··· Dataset records ···

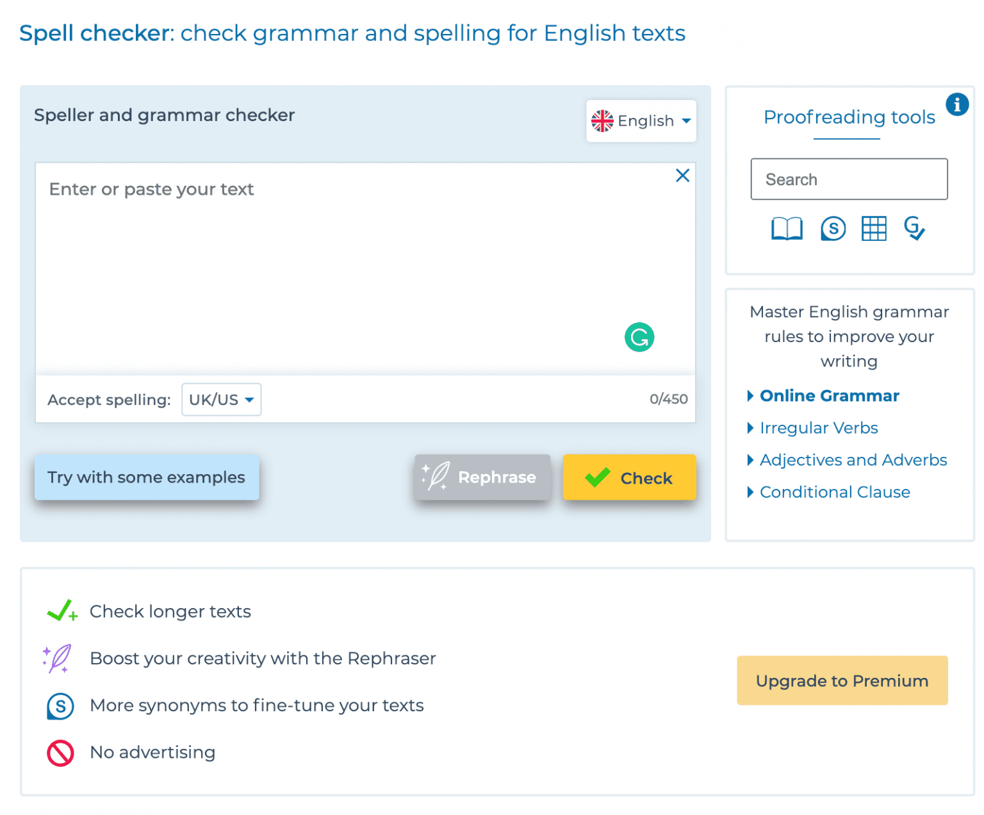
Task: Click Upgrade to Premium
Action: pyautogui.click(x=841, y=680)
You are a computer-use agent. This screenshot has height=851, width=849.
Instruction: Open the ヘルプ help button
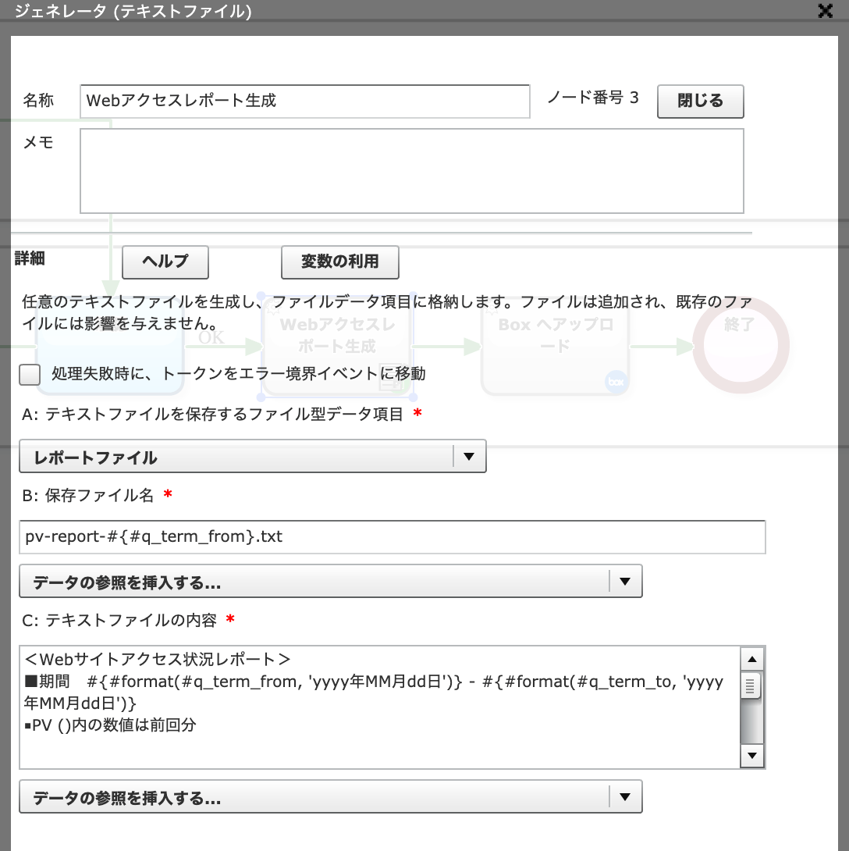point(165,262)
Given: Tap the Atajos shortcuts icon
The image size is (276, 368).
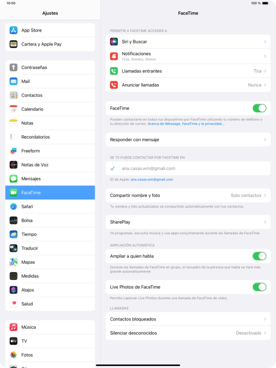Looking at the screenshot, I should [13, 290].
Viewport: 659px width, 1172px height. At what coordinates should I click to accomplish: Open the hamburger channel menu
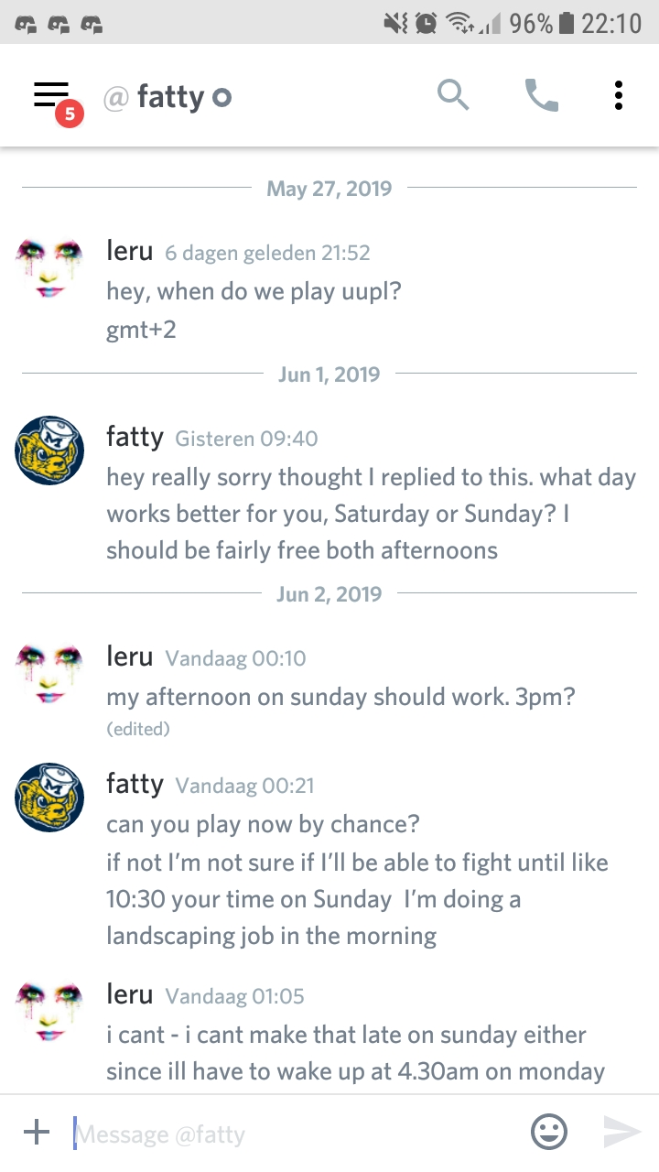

···

• [Activity]
Retype the lines exactly. Begin at the one that holds "Given: Tap the Atajos shortcuts icon", stop at the last line of the entries above, and drop the pictures.

• [Output of the task]
Given: Tap the Atajos shortcuts icon
The image size is (276, 368).
Looking at the screenshot, I should [13, 290].
Viewport: 659px width, 1172px height. At what coordinates should I click to accomplish: Open the hamburger channel menu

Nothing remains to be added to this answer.